#shell #macro #cli

shx

Utilities for quick shell scripting in Rust

1 unstable release

new 0.0.1 Nov 2, 2024

#535 in #shell

MIT license

10KB
181 lines

shx: Making Rust Command a Better Bash

The original motivation is qshell and xshell development.

This crate provides two macros for facilitating interactions with the underlying system.

The [cmd] macro is the lower level macro that implements a DSL to construct [Cmd]s.

The [shx] macro is a thin wrapper on top that executes each command in sequence, panicking if there's a failure.
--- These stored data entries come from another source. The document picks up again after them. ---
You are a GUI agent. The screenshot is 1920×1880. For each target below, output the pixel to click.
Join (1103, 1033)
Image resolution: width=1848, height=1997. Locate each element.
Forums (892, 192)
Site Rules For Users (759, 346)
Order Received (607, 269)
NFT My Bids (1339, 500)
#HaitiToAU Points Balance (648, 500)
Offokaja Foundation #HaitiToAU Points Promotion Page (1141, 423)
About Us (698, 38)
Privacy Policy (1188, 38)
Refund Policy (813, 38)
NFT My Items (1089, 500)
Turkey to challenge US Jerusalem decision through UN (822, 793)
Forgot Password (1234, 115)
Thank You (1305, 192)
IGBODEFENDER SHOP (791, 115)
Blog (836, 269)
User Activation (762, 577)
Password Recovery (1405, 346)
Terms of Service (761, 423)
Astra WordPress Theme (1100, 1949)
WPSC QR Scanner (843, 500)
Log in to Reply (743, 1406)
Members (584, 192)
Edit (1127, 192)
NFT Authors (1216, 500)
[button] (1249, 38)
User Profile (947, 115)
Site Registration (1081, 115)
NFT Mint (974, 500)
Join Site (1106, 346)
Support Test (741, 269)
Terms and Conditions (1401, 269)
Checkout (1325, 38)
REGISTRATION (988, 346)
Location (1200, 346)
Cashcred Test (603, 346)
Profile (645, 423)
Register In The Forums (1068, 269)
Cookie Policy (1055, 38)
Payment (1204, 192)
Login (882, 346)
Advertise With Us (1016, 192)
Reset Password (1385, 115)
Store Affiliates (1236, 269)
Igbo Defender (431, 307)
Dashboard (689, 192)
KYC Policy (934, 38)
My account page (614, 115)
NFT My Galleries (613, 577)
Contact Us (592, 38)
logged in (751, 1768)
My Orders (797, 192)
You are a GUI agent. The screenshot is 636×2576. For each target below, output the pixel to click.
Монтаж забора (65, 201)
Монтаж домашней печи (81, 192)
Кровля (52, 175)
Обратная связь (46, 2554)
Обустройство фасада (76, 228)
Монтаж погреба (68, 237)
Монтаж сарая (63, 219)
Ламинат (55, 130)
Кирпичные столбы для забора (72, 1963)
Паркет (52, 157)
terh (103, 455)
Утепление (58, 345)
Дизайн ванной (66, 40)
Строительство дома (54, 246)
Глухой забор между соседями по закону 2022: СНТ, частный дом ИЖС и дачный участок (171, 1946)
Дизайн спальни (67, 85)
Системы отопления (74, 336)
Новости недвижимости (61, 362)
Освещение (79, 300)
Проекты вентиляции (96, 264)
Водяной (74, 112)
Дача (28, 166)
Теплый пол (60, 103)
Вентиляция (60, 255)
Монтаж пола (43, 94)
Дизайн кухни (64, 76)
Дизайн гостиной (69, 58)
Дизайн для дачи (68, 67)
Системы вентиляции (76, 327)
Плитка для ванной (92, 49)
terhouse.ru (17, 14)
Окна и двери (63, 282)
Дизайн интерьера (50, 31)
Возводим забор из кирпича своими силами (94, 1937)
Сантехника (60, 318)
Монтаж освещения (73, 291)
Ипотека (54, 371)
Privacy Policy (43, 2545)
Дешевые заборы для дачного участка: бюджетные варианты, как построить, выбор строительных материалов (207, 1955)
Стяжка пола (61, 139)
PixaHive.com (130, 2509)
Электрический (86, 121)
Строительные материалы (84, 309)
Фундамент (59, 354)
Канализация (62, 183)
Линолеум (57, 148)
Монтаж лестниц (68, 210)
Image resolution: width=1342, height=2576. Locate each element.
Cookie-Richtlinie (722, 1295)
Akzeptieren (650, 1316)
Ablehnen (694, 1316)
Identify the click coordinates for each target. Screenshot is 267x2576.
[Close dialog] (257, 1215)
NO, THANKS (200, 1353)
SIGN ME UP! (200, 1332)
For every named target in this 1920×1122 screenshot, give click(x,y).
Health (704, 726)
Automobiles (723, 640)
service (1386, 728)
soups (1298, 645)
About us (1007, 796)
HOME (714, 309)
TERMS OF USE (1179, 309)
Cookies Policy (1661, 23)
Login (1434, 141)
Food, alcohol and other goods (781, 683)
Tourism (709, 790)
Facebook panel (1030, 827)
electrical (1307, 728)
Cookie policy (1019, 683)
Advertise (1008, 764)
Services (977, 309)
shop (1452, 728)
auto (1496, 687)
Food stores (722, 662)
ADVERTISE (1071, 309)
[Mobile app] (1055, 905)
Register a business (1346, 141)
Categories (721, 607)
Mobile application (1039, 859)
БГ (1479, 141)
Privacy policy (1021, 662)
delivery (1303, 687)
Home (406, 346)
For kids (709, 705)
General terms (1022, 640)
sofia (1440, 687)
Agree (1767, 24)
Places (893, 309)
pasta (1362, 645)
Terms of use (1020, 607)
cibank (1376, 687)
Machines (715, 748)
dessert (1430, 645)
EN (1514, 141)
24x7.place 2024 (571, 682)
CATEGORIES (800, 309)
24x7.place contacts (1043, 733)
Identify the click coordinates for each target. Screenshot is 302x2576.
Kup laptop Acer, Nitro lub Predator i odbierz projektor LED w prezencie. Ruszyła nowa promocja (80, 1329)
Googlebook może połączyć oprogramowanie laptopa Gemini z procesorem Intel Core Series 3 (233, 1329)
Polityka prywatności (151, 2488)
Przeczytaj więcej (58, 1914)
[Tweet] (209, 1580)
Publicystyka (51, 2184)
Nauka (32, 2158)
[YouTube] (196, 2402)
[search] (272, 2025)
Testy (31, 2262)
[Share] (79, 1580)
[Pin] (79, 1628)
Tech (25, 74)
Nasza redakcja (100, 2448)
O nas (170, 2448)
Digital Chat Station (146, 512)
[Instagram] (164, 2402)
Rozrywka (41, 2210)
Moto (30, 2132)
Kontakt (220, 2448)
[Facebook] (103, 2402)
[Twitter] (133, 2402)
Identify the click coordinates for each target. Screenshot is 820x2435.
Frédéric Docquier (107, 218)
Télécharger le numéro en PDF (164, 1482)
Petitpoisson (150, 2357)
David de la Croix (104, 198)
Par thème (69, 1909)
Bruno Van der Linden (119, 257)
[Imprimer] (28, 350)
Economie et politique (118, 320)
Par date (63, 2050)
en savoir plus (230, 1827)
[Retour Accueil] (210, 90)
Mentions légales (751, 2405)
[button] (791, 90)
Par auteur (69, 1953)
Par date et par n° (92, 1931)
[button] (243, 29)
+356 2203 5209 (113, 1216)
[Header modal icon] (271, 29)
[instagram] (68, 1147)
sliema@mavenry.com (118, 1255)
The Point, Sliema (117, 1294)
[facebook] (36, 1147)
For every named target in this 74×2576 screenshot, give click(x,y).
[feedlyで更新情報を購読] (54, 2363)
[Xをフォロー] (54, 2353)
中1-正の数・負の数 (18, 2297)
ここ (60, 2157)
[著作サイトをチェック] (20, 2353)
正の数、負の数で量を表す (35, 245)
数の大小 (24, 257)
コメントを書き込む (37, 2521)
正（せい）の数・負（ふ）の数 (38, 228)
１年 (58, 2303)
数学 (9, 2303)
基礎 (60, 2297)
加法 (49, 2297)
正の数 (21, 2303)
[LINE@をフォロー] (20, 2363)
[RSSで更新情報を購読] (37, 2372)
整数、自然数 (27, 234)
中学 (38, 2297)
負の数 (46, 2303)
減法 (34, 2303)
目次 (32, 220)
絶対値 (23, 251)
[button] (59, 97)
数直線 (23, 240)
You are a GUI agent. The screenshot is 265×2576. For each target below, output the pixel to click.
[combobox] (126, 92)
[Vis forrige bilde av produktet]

The DSL allows for easily piping data into and out of the commands from Strings and Vec<u8>s.

Examples

# use sh::sh;
# #[cfg(target_os = "linux")]
# fn run() {
// We can use expressions as arguments
// and pipe the cmd output to a String or Vec<u8>
let world = "world";
let mut out = String::new();
shx!(echo hello {world} > {&mut out});
assert_eq!(out, "hello world\n");
out.clear();

// We can use the variadic expression (`...{iter_expr}`) syntax 
// that works with any iterable, and in Rust options are iterable.
// This means that `...` can be used to implement optional arguments. 
// For example:
let path = ".";
let option = Some("..");
let list = &[".", ".."];
shx!(ls {path} ...{option} ...{list})

// We can also pipe a String/&str or Vec<u8>/&[u8] to a command
let input = "foo bar baz";
shx!(cat < {input} > {&mut out});
assert_eq!(&out, input);

// We can execute many commands at once
let mut out1 = String::new();
let mut out2 = String::new();
let mut out3 = String::new();
shx! {
  echo hello world 1 > {&mut out1}; // Note the `;`
  echo hello world 2 > {&mut out2};
  echo hello world 3 > {&mut out3};
}
assert_eq!(&out1, "hello world 1\n");
assert_eq!(&out2, "hello world 2\n");
assert_eq!(&out3, "hello world 3\n");
# }
# run();

For more information, see the documentation for [cmd].

Inspirations

  • qshell: Command-running macro
  • xshell: ergonomic "bash" scripting in Rust
  • xtask: a way to add free-form automation to a Rust project, a-la make, npm run or bespoke bash scripts.